In India, it was the late Jayaprakash Narayan, who had first given a call for the right to recall the elected representatives on 4th November, 1974, during his Sampoorna Kranti (Total Revolution) Movement against the Congress Government headed by Indira Gandhi at the Centre followed by the Janata Government in 1977, and again during the National Front Government in 1989. The right to recall, the elected representative has remained national. The process of formulation any legislation on the subject has been derailed by the political parties. It is well established fact that political leaders are reluctant to enact any legislation, which depicts that they are hesitant to maturing into participatory democracy.

In State of Madhya Pradesh and Mrs. V Shri Ram Singh, Hon’ble Supreme Court observed that, “Corruption is like cancer in a civilized society, which if not detected in time, is sure to malignise the polity of the country leading to disastrous consequences. It is termed as a plague, which is not only contagious but if not controlled spreads like a fire in a jungle. Its virus is compared with HIV leading to AIDS, being incurable. It has also been termed as royal thievery. The socio-political system exposed to such a dreaded communicable disease is likely to crumble under its own weight. Corruption is opposed to democracy and social order, being not only anti-people, but also aimed and targeted at them. It affects the economy and destroys the cultural heritage. Unless nipped in the bud at the earliest, it is likely to cause turbulence shaking of the socio-economic political system in an otherwise healthy, wealthy, effective and vibrating society”

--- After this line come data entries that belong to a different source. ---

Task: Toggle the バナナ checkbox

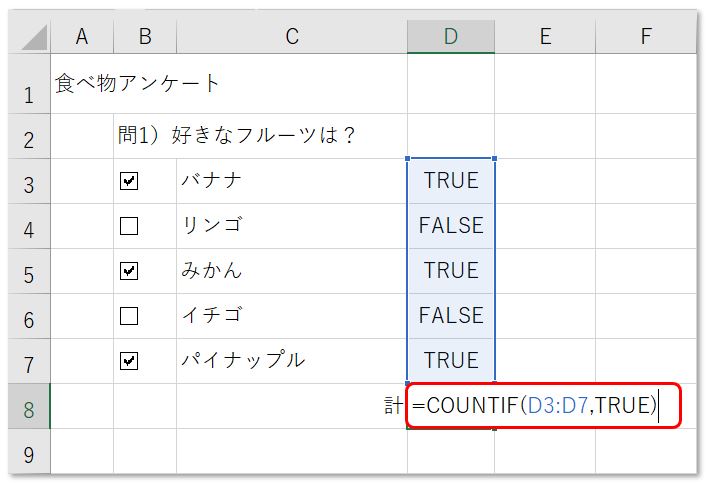Action: [x=128, y=181]
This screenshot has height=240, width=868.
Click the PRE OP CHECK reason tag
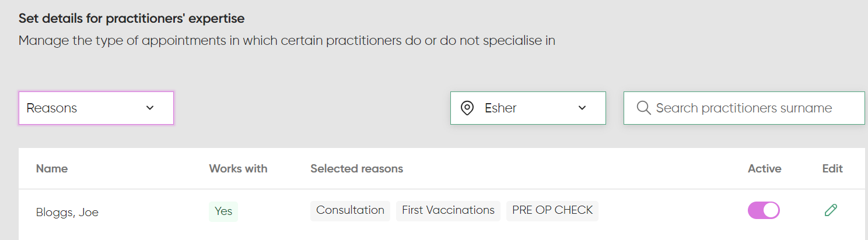point(552,210)
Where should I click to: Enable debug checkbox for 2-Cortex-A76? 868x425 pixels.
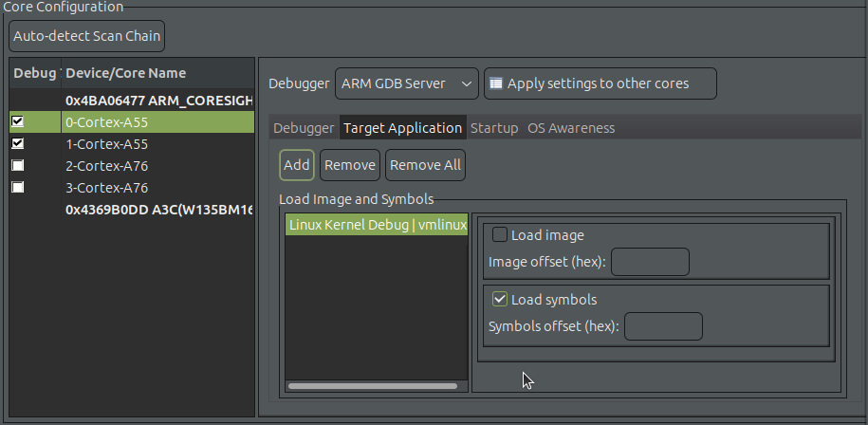[17, 166]
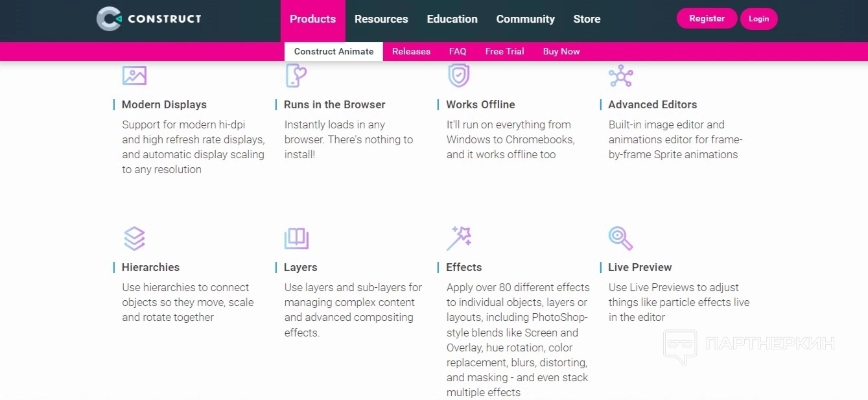Open the Products menu
This screenshot has width=868, height=400.
tap(312, 19)
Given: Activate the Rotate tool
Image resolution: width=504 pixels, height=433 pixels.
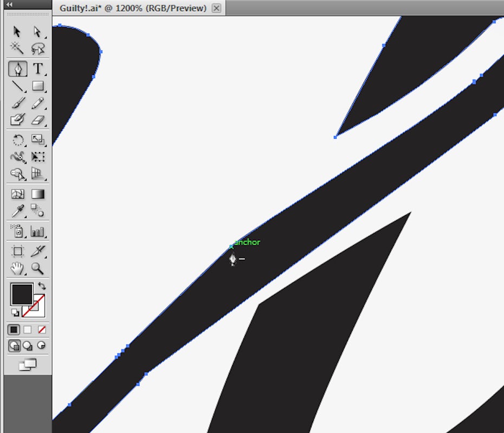Looking at the screenshot, I should pyautogui.click(x=18, y=140).
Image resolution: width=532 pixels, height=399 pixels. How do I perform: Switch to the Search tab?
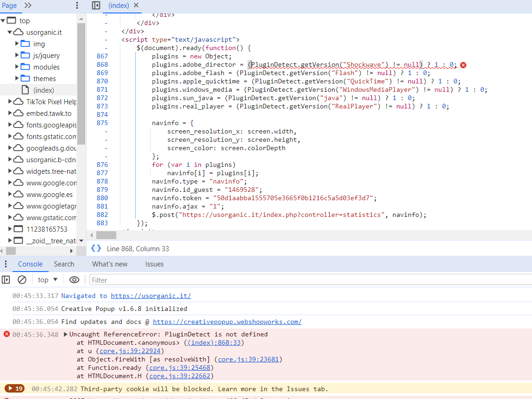(64, 264)
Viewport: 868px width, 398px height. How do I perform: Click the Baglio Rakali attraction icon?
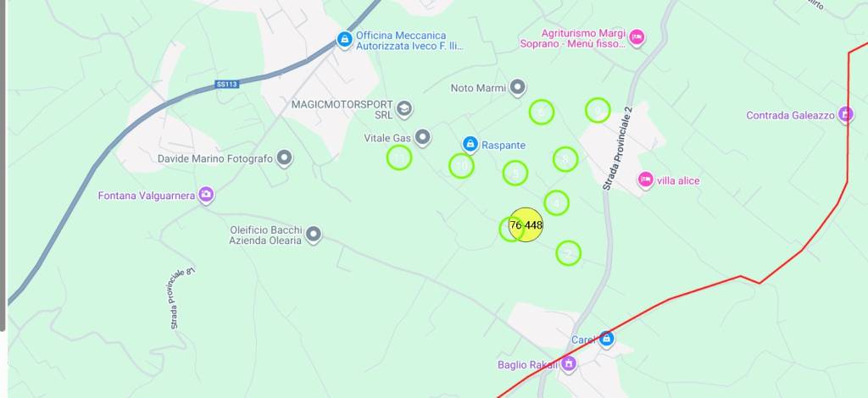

There are several examples, from a panch to the Prime Minister are found guilty of corruption. Thousands crores is alleged to have looted by the politicians in power. It is in the interest of the nation to remove those incompetent, inefficient and dishonest legislators, who once elected by hook or by crook, continue to bleed the state exchequer for the fixed term. Current conditions in India, where even the peasantry is articulating need for new mechanisms for empowerment demands to have laws enshrining the right to recall must be viewed as important ingredients of the fight for renewal of the polity.

Social activist Anna Hazare also declared his next line of action campaign for electoral reforms and people’s participation in allocation of land resources, considered key to fight corruption. Hazare said that electoral reforms are need of the hour to weed out corruption. “We have to reform electoral system. W need ‘right to reject’ and ‘right to recall’,” Hazare said.

He outlined, what it meant, when he said that right to recall would be for those elected and right to reject will be a column in a ballot paper, which would ensure that the voter has a right to say that he does not like any of the listed candidates.

Right to recall is applicable in some states such as Madhya Pradesh and Chhattisgarh in case of elected representatives in the Panchayats Raj bodies, but is not applicable in case of MP’s and MLA’s. Although, the Election Commission of India provide a register, where a voter can lodge his or her dislike for listed candidates but having a Right to Reject would mean declaring an election void, if more than half of the votes polled are in the category none of the above.

“If the majority in a constituency says that they reject a candidate, even then the election should be cancelled. How much money they (candidates) will distribute? Once the candidate spends Rs.10 crore for one election and if the election is cancelled, then right sense will dawn upon them,” Hazare said.

Amid a campaign by Team Anna for poll reforms, the Election Commission has disfavoured any proposal to include the ‘Right to Reject’ or ‘Right to Recall’ clauses in election rules, saying they may not work in a large country like India.

Opposing the proposal to have a ‘Right to Recall’ as in many developed countries, Chief Election Commission (CEC) S Y Quraishi has held that it will “destabilize” -the country, especially in areas where “people already feel alienated”. On the proposal of introducing a clause on Right to Reject, Quraishi said even though the EC has supported introduction of 49-0 (rule) button in EVMs for voters to express their displeasure over candidates, the proposal will lead to more frequent elections.

49-0 rule of the Conduct of Elections Rules, 1961 describes the procedure to be followed, when a valid voter decides not to cast his vote, and decides to record this fact.

“Our main fear is that, if we start rejecting all the candidates, we will have another election and people already complain of election fatigue,” Quraishi told Karan Thapar in Devil’s advocate programme aired on CNN-IBN. The CEC, is however, open to discussion with activist Anna Hazare who has suggested that if all candidates spending crores in elections are rejected by the voters, it will discourage them from overspending and would control election expenditure.

In conclusion, we can understand that it’s a difficult proposal and impracticable also, but keeping in view the role of money and muscle power being played in winning the election, the right to reject and right to recall is a befitting solution.